HomeBlogThe Healing Journey, Part 3

The Healing Journey – Part 3

By Tara McGee, MSW, RSW, Dip TIRP Psychotherapist, OCSWSSW Yoga Therapist, IAYT

Remaining dedicated, focused and moving in the “right” direction can be difficult to do especially on our own. When I went to India to study yoga, the way the class was run was that there were at least 100 people in the class with waves of students piling in after I was done my practice. Each student had been given a yoga practice by their teacher, they had memorized the practice and were all doing the yoga practice to the best of their ability at their own pace. The teachers would circulate around the class adjusting people’s postures, adding or subtracting postures to practices, and developing relationships with the students. Because everyone came daily, and the teachers were interacting with them rather than leading the class, the teachers were able to get to know everyone. Yoga is relationship and the student/teacher relationship is an essential aspect of this. 

I remember one pivotal moment in my practice and relationship with my teacher. When I first got to India I could not go into or hold headstand at all. When it came to this part of my practice I had to skip it or just stay in the preparatory pose. One of the teachers (Sharath Jois) became aware of this and every day he would come over to my mat when I was setting up for the pose and he would assist me to come into headstand and stay there. He was dependable and was always there to catch my feet when they flew up into the air. Even in a class of over 100 people, he knew to make his way to me and when. One day, he didn’t show up. That was the day I was able to move into headstand on my own and to confidently hold the pose. At the end of the class when I went to thank him, he said in a very excited tone, “You did it!” He was watching and he knew when I was ready for him to step away – he was attuned. That built my confidence in myself, and in the idea that practice, with support, and all is coming (Pattabhi Jois). 

The point I am trying to make is that I believe that healing requires guidance from a person who is more advanced than you in the modality and their own healing journey. It requires guidance from a person you can develop a relationship with over a long period of time so that they can get to know you, attune to you and assist you to develop where you need to. It requires a community to support you to keep moving even when it is boring, feels hopeless or you feel inadequate to keep going. In Western culture, our healing practices are held inside this space of privacy, isolation, shame and hiding from everyone else. So many people try to get healing from random snippets they see on YouTube or go to various classes, never getting to know their teacher. But to me, this is not the healing journey, this is a superficial grasping at straws that is not in the “right direction, for a long time, with devotion and enthusiasm” or with the right relationship to self or to a teacher.  

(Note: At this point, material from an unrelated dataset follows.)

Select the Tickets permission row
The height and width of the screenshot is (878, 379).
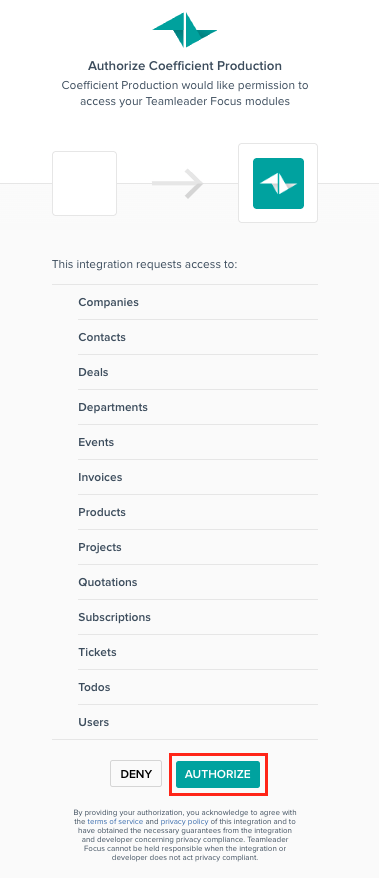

The Importance of Cultivating the Use of Self

The relationship is so important because a teacher who is attuned can act as a mirror, reflecting all aspects of ourselves, even those we cannot see ourselves and might prefer not to. They can then use this observation to create practices to help us move into the parts of us we cannot see or that we want to avoid. This is where the healing is needed. Often, left to our own devices, we choose practices that align with our most predominant energy. For instance, if we have an A type personality, we will likely choose yoga classes that are strong energetically and difficult. However, someone who has an A type personality and is feeling stressed would likely need to balance this energy with more relaxation, softening, restoration and rest. They would not choose that practice on their own as they may feel it is too boring and unproductive, but if they had an advanced teacher, the teacher could develop a practice for them that would balance their constitution to reduce the tensions they create during their day. This would result in more balance and resolving of issues they may face that come from being too activated for too long. They would likely need support, encouragement and someone to hold the faith that this practice will help them, just as Sharath held the steady faith that I would one day achieve headstand with practice. This is what sparks the devotion and tenacity that is needed to persevere towards healing. 

A community of people devoted to their own healing can also provide powerful support to keep going. I practiced “Mysore” style Ashtanga yoga for 15 years – where students come to class during a window of time and do their own personal practice from memory. Walking into a Mysore room, generally early in the morning, where tens to hundreds of people were practicing, sweating, breathing rhythmically, focused and devoted, I would get hit with an energy that was unlike anything I had ever felt before. It was an energy that would inspire my practice and my energy would become a part of the wave being generated by this collective of people on healing journeys. It was very powerful to begin every day in that room filled with rhythmic, energetic, heart-centred devotion of the community. It is something I miss sincerely since I moved out of Toronto and it is the vision I hold for the type of yoga/healing community I aspire to generate through CPYC.